Use <iframe> contents if srcdoc is present but empty


#1

srcdoc is a much needed attribute, but specifying an entire HTML document inside an attribute is clumsy. On the other hand, I understand that just using the <iframe>’s contents was not feasible due to all the old markup using <iframe> contents as a fallback for non-iframe supporting UAs.

Being able to use srcdoc as a flag alleviates this compat problem, and enables us to use the <iframe> contents as the srcdoc.

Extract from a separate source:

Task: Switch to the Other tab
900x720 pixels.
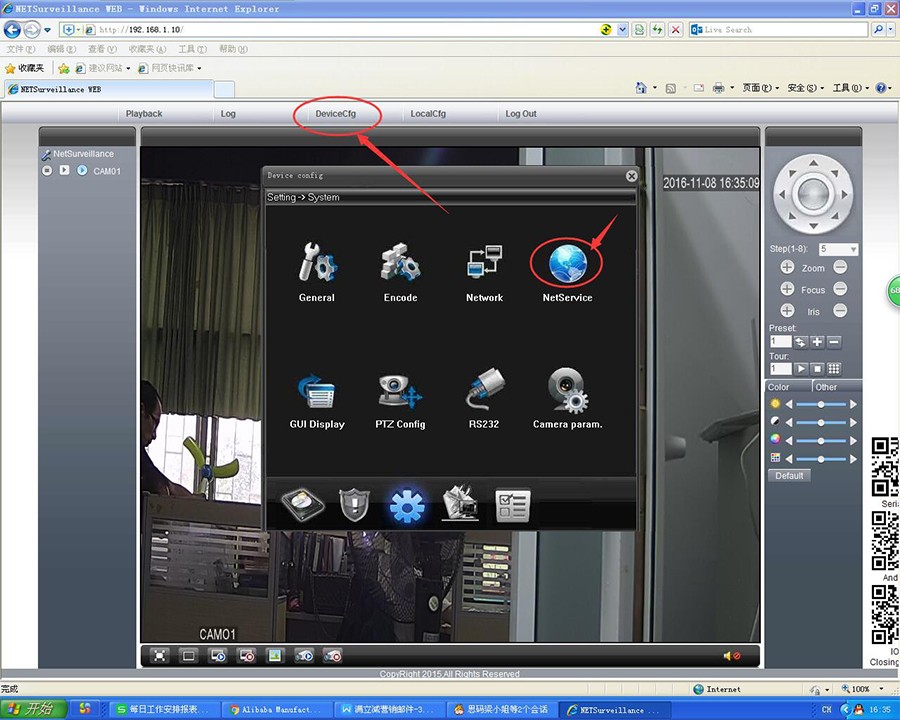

I’m not sure if any UAs do weird things when there’s an entire other document inside <iframe> but since they do not process its contents, I suspect it’s probably ok, unless the document inside has iframes, in which case UAs will probably treat the </iframe> closing tag as the closing tag for the outer iframe. However, in these cases, or in cases where this might happen (e.g. dynamically generated content), authors can always put the document inside the srcdoc attribute.


#2

I’m sorry if I’m missing something, what’s the usecase here and why is it a much needed attribute?


#3

Ok, I think I get your point here now, use the content in between iframes like this:

<iframe srcdoc=""><p>Hello how are you</p></iframe>

Would basically use the innerHTML of the iframe as though it’s the value of srcdoc - correct?


#4

I like the idea, and it would make the srcdoc easier than having to put all of the HTML into a single attribute (it can get really big).

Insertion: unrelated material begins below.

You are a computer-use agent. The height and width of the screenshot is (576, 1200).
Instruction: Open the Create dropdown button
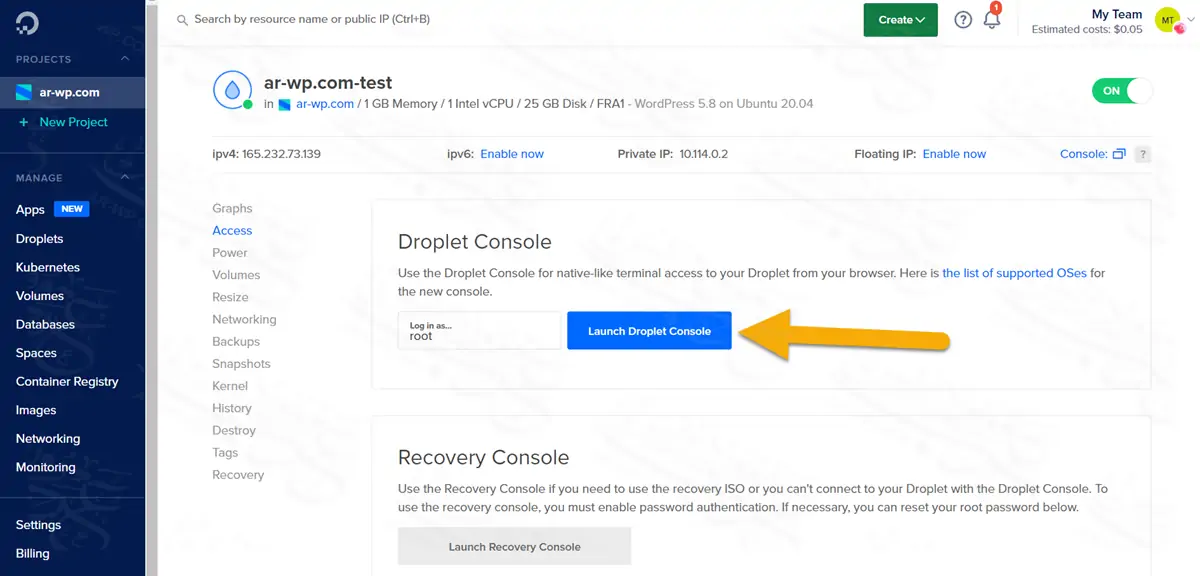901,20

Just wondering though, how many browsers don’t use / ignore iframes (probably because they are really old), and considering iframes are used to typically host/isolate potentially more problematic content (e.g. using the sandbox attribute to limit what it can do), you now have this potentially dangerous code running in the main DOM… I usually use srcdoc to contain the dangerous HTML, and the iframe content to put in some safe fallback for those older browsers.

I’m also wondering, browsers have a pre-scanner to look for resources later in the document (e.g. while waiting for some JS to load, they look ahead for any other images/JS to get)… I’ve not looked at the implementation, but I suspect these are very quick/simple, where I’m not sure if they will be cleaver enough to notice that the HTML tags are within an iframe, and might start downloading them (where an iframe might have a CSP that would otherwise block).

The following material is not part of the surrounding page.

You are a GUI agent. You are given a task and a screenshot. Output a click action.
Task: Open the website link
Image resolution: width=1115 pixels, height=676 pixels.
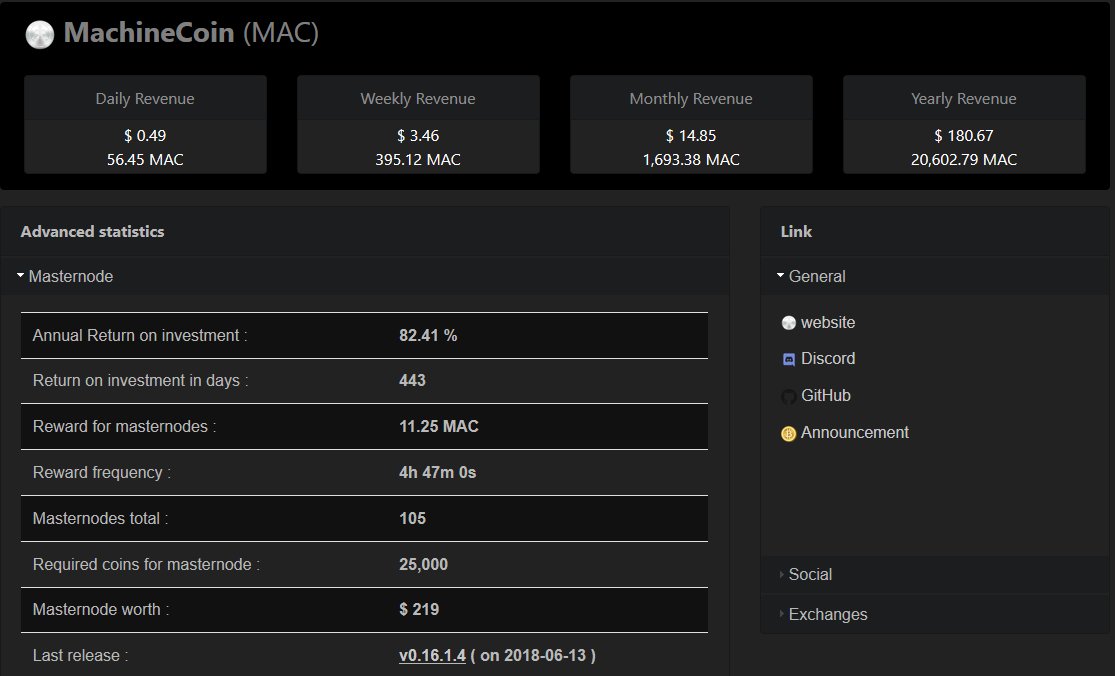click(828, 322)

That said, I would like iframes to be easier to use - I think they make a great way to improve security on a website (it’s a shame the CSS working group, and the browsers themselves, still haven’t allowed the height of the iframe to change based on the content, without the use of messy JS).


#5

iFrames are often used just to isolate styling of the corresponding page fragment from the rest webpage (e. g. in WYSIWYG editors in CMS admin panels where there is no any security danger).


#6

srcdoc already exists and is implemented everywhere except IE/Edge, that’s not what I’m proposing.


#7

Yes. This avoids the need for escaping quotes and brackets, and frankly, makes much more sense.


#8

I really don’t think there’s any browser in actual use today that doesn’t support <iframe>. It was introduced in HTML4, not exactly a cutting edge spec. Even IE4 supports it, lol.

Good point about the pre-scanner but I doubt it. If they don’t take nesting into account <template> and <script> would have the same problem (<script> is often used for templating as it has better support than <template>). It’s not the first time we’re gonna have inert markup as content of an element.


#9

Your point being?


#10

My comment was a reply to @craig.francis (for some reason, that fact is not always indicated here — probably due to some Discourse bug).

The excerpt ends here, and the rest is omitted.